Harriet WaltonHarriet J. Walton ’57 arrived at Syracuse University in the fall of 1955, just as the Civil Rights movement was beginning in the United States. A student during the years prior to the Montgomery Bus Boycotts and similar movements, Walton considers her experience at SU to be rare for the time period. “As a young black woman from the deep south,” she says, “I was somewhat unique in my position at the University.” But far from being deterred by adversity, she used her time at SU to ardently pursue her academic goals and establish her place within the campus community.

Having already obtained a master’s degree in mathematics from Howard University, and in pursuit of a Ph. D. in the same subject, Walton initially planned to study for a year, take time off to get married and return later to complete her degree. However, a professor urged her to remain in school for two years and obtain another master’s degree. This decision gave Walton the opportunity to teach at a large institution—another rarity for the time.
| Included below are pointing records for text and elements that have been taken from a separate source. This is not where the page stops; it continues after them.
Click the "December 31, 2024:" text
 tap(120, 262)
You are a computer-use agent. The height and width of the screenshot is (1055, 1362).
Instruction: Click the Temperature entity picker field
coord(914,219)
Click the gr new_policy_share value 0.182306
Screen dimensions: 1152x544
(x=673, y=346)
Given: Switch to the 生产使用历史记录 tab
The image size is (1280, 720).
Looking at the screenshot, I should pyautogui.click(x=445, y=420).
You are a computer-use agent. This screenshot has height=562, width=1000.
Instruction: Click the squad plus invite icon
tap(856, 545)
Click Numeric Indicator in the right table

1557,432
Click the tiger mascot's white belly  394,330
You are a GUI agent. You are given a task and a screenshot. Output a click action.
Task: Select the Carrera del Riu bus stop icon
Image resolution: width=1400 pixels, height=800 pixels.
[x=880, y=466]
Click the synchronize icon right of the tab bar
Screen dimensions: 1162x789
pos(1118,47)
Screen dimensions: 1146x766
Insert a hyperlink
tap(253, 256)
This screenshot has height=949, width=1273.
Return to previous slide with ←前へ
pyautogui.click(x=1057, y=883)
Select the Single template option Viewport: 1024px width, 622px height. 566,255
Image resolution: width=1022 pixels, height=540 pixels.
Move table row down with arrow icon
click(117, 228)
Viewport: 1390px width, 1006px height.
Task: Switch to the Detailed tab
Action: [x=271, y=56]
She’s proud to have taught college courses at SU, and to have brought her perspective to a university that, in the 1950s, provided little space for viewpoints and experiences like hers.

After teaching at Clark College (now Clark Atlanta University) as a student, Hampton Institute and Syracuse University, Walton joined the Morehouse College faculty at in 1958. She taught mathematics at Morehouse for more than 40 years, retiring in 2000. Walton credits her success in her field to “studying hard and taking advantage of opportunities when they were available.” This strong work ethic and eye for opportunity helped her earn a Ph. D. in mathematics from Georgia State University, all while maintaining her position at Morehouse College and raising her young family.

Reflecting on her time at SU, Walton says, “With confidence in oneself, with adequate preparation, and with sufficient support, much can be achieved in life.” As an SU alumna, Walton has spent her long career forging a path for black women in mathematics, and passing on the values of hard work, preparation, and seeking support to her students. Her annual symposium on undergraduate mathematics research, held at Morehouse College, continues to provide impetus and inspiration for students to pursue mathematics research, and contribute to the growth of the field Walton has made her life’s work.